Por |Silvio E. Avendaño C.
Hace un tiempo, al terminar el período escolar llegaba el momento de temperar, para que los niños aprendieran a nadar. El clima de la ¡Ah! tenaz suramericana, no llevaba a otra cosa que al catarro y la interminable gripa. Para partir de la Sabana hacia la tierra caliente, eran necesarias las bestias, las cuales había que dotar con gurupera, cincha, freno, sudadera, jáquima y montura. Los viajes se fueron haciendo populares, dado que antes, quienes viajaban eran los nobles, para curarse en las aguas termales o bien en el afán de cambiar de clima, o de perderse en el hielo de alguna montaña.
Hay viajes legendarios. Uno de ellos es el de Alejandro de Humboldt. Anduvo por España e hizo el periplo por las colonias. La geografía de las plantas fue el resultado por tierras de los Andes americanos, en un paisaje de servidumbre y esclavitud. Hay otro viaje legendario: el de Charles Darwin. En 1831, sale de Inglaterra en el Beagle hacia Sudamérica y a las islas del Pacífico. Los encuentros geológicos, botánicos, zoológicos, la ordenación y sistematización del material, hicieron posible la teoría de la evolución. El origen de las especies se publicó en 1854. La cuestión no quedó ahí, pues se gestó el darwinismo social, lo opuesto a todo socialismo. La sociedad –según el darwinismo social- funciona de tal modo que, de no dejarse libre juego a la competencia, se favorece a los débiles y con ello se debilita la propia sociedad.
El ferrocarril extendió el viaje desde la capital a la costa, pero se destruyó el tren… El recorrido en los vapores por el río Magdalena desapareció…La aviación hizo fácil viajar a la orilla del mar. Entonces, los curas protestaron: ¿cómo era posible que, en tiempos de la pasión del Señor, los fieles corrieran a pelarse y a tomar el sol, en las playas de Santa Marta y Cartagena?
No se puede echar al saco del olvido el afán de los padres de enviar a sus hijos a Europa, con el fin de perfeccionar su educación.
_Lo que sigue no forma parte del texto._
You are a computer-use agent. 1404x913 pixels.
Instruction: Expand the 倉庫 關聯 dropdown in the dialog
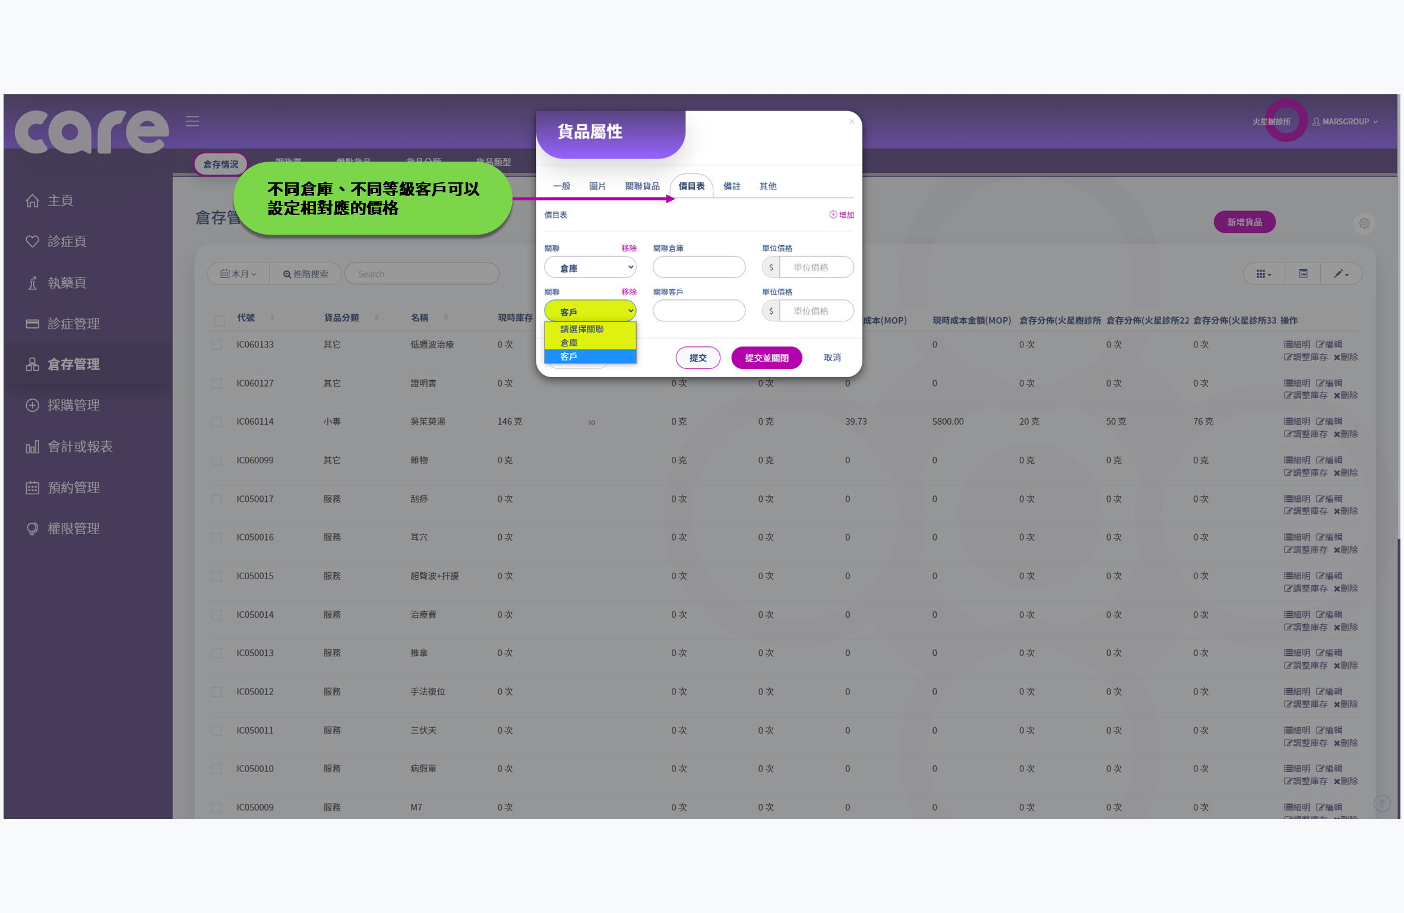click(590, 267)
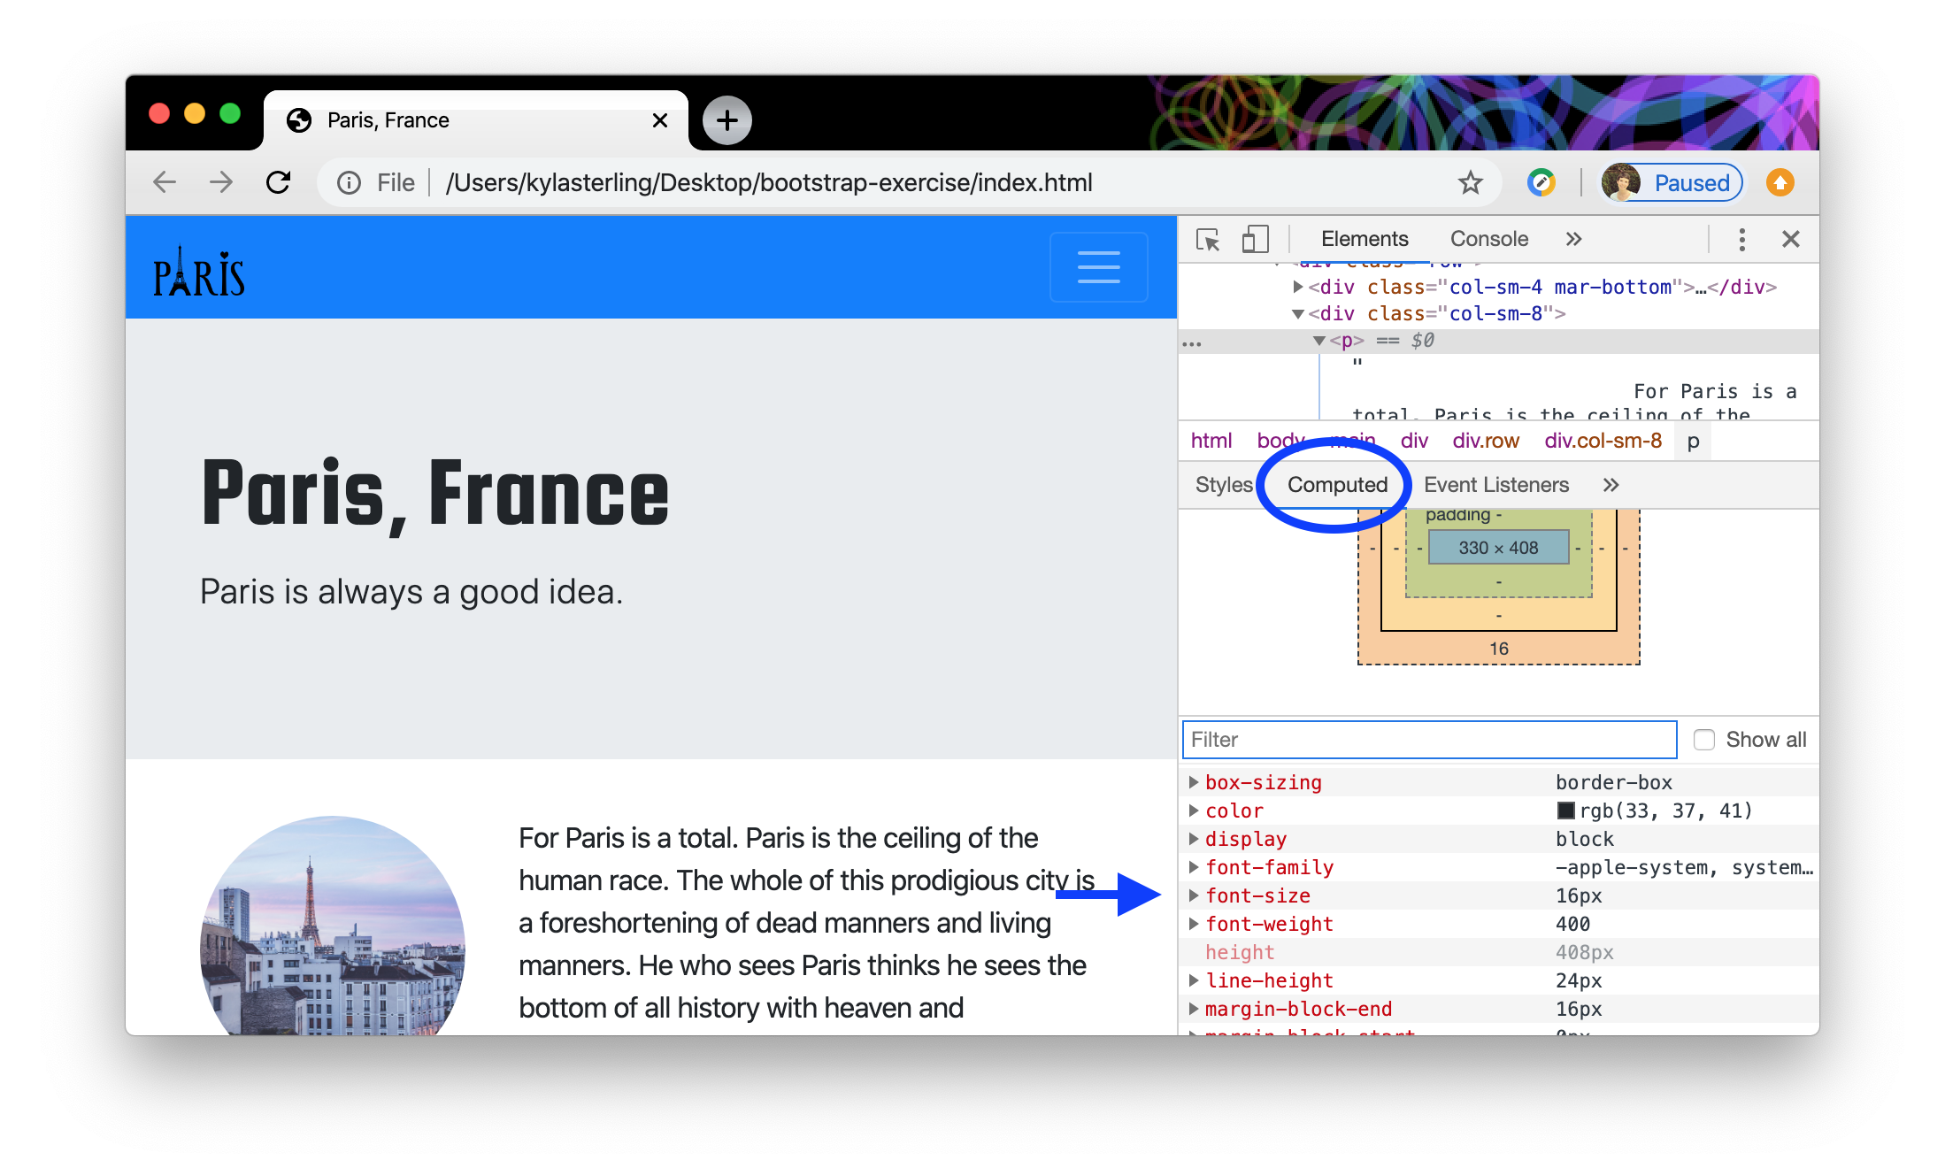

De París vino el pecado intelectual, pero también la redención del conocimiento de que eso era pecado. Para José Asunción Silva, la ciudad luz fue la conjunción de saber, gozo y deleite. Según Cortázar, en Rayuela, los jóvenes bohemios de diversos países, en la capital francesa, hacen lo que se imaginan: oír música, discutir, amar, pero también, ayunar.
Hablar de viajes evoca la novela de formación (Bildungroman) de quien busca la verdad de sí mismo. No se trata de cambiar el mundo sino de transformarse, de hallar el sentido de la vida. El viajero no tiene el talante del héroe, es el “errante” que va desde el estrecho mundo provinciano a la formación de la conciencia individual que debe igualarse con el espíritu del tiempo.